Barrick Mining Corporation has formally regained operational control of its gold mining complex in Mali, marking the conclusion of a prolonged dispute with the country’s military-led government. The decision follows a settlement reached last month after two years of negotiations centred on the implementation of a revised mining code.
A company memorandum seen by Reuters confirmed that Barrick will resume production on a phased basis while prioritising safety and compliance training for both employees and contractors. The memo, issued by Sebastiaan Bock, Director of Operations for Africa and the Middle East, stated that the company is “committed to ensuring operational stability and a constructive relationship with local and national stakeholders.”
The dispute originated from disagreements over the new mining code introduced by Mali’s transitional government, which sought to increase national participation and revenue retention within the extractive sector. The code’s introduction in early 2023 led to a suspension of Barrick’s operations in January, followed by a Malian court appointing a provisional administrator in June to oversee the mine’s management.
According to sources close to the negotiations, Barrick agreed to a financial settlement of approximately 430 million US dollars as part of the resolution process. This settlement facilitated the return of three metric tonnes of gold, valued at nearly 400 million US dollars, that had been seized by the Malian authorities earlier in the year. The gold, which had remained at the Banque Malienne de Solidarité in Bamako since its confiscation, was released following a judicial order issued last week.

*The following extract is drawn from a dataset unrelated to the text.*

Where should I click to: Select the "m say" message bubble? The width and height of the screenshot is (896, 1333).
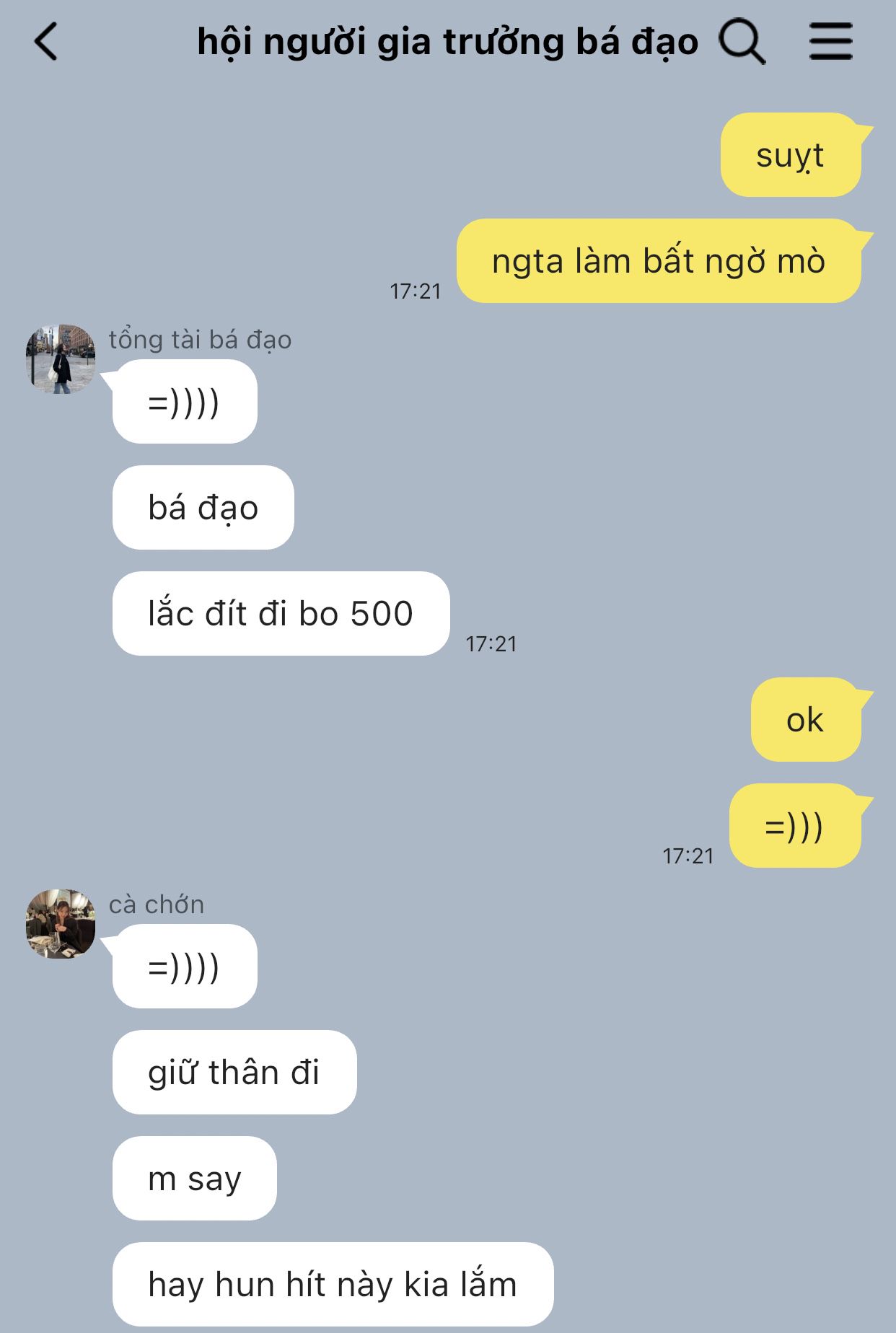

Barrick’s re-entry into Mali’s mining landscape underscores a broader recalibration of corporate and governmental relations across Africa’s mineral economies. Analysts observe that the settlement could serve as a precedent for negotiations between multinational resource companies and host nations seeking greater control over natural assets.
Despite past tensions, Mali remains one of Africa’s most significant gold producers, contributing substantially to national revenue and employment. The return of Barrick’s operations is expected to restore investor confidence and stabilise production output, though questions remain over how the government’s policy of resource sovereignty will evolve in practice.
Barrick, which counts activist investor Elliott Capital among its major shareholders, has also indicated an intention to consolidate its North American operations and potentially launch an initial public offering of that division under interim Chief Executive Officer Mark Hill. The company’s shares rose by around one per cent on the Toronto Stock Exchange following the announcement.
The resolution of the Mali dispute highlights the complexities of balancing national resource ownership with the need for foreign investment. It also reflects the ongoing evolution of African resource governance frameworks, where states are increasingly asserting their economic agency while navigating global financial expectations.
Barrick’s experience in Mali offers a broader lens through which to consider Africa’s engagement with multinational mining corporations. It invites renewed dialogue on equitable partnerships, local beneficiation, and sustainable extraction practices that align with regional aspirations for sovereignty, transparency, and community development.